Post # 16
Sounds like bigger issues at play here.
Why would your dad be so set on this? Is he looking for a reason to not attend?
And why is your fiance so fixed on this date with no flexibility? Is she angry about something/fighting for respect in your family?
I can kind of understand your sister panicking about a new job but I am sure she could request a few hours/day off for your wedding.
I guess I am just trying to understand why this is such a big deal?
Post # 17
I don’t know the details of your sister’s work schedule, but it sounds like it’s not just standard tax season, as everyone is assuming, if February might be an option instead.
I think the first mistake was yours, for not checking with your VIPs beforehand.
But I also think your fiancee is being pretty ridiculous. The preferred date is January 26, but when you asked about February, she said that “other months do not appeal to her”? WTF does that mean? February is literally the next week. Is she always so inflexible about her completely arbitrary preferences?
Post # 18
When did you two get engaged?
Post # 19
the date is a problem for both your sister and her brother. Seems like the obvious answer here is to pick a new date. Tell your fiancé to stop with the temper tantrum and be an adult about this.
Post # 20
Ok so, when does tax season end where you live? In the US and UK the new tax year starts in April, so unless something different is going on I’m not sure why January is so critical or why February will be better? It sounds like maybe your tax season ends in February, in which case yes January is probably super stressful for her.
So, if tax season ends in February or something, pushing the date back a few weeks seems best especially as the day doesn’t even work for her brother. If your sister is just stressing out unnecessarily and taxes aren’t due until later, then she should ask for the day off. Presumably weekends are overtime hours and not normal hours anyway.

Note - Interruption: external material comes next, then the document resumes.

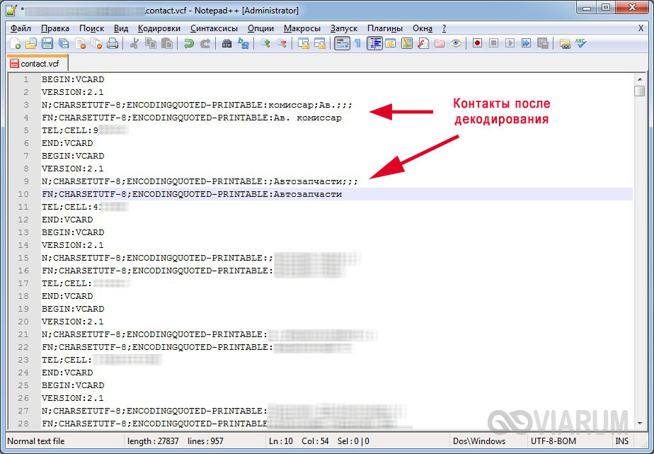Image resolution: width=654 pixels, height=454 pixels.
Task: Select the contact.vcf document tab
Action: [x=37, y=63]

If it does come down to it that your sister definitely can’t attend, then yes a date change will be better than letting her miss it. Could bringing it forward be an option if your fiance doesn’t want it later? Surely there is a weekend in winter that works for everyone!
Post # 21
I am worried that you’re entering a marriage with a communication problem and a lot of sturbbornness. This problem can be solved at the compromise of some wedding related values (season, date, guests).
your fiancé is not handling this well and neither is your dad. Please have her read this thread with you.
Post # 22
catskillsinjune : Shouldn’t the couple pick the date that works best for them? It is their wedding day.
I would think the bride’s date selection trumps groom’s sister.
Post # 23
if she really wanted to be there she could technically fly in then fly out, missing all of two three days of work… can she work from home or bring her work with her? has she even bothered to ask her superiors if she can have your wedding off?
i think your dad is being selfish, by putting you in a position of if she cant be there then he will refuse to attend, which might trickle down to other family members. What does your mom think of all this?
Post # 24
Can everyone just stop with the that’s not tax season, that’s early in the season and surely she can take one or three days off nonsense. It doesn’t matter what goes on where you work, OP’s sister has indicated that at her work she cannot take the weekend off in January. That is all that matters.
Nobody should ever be asked to put their employment at risk to attend a party.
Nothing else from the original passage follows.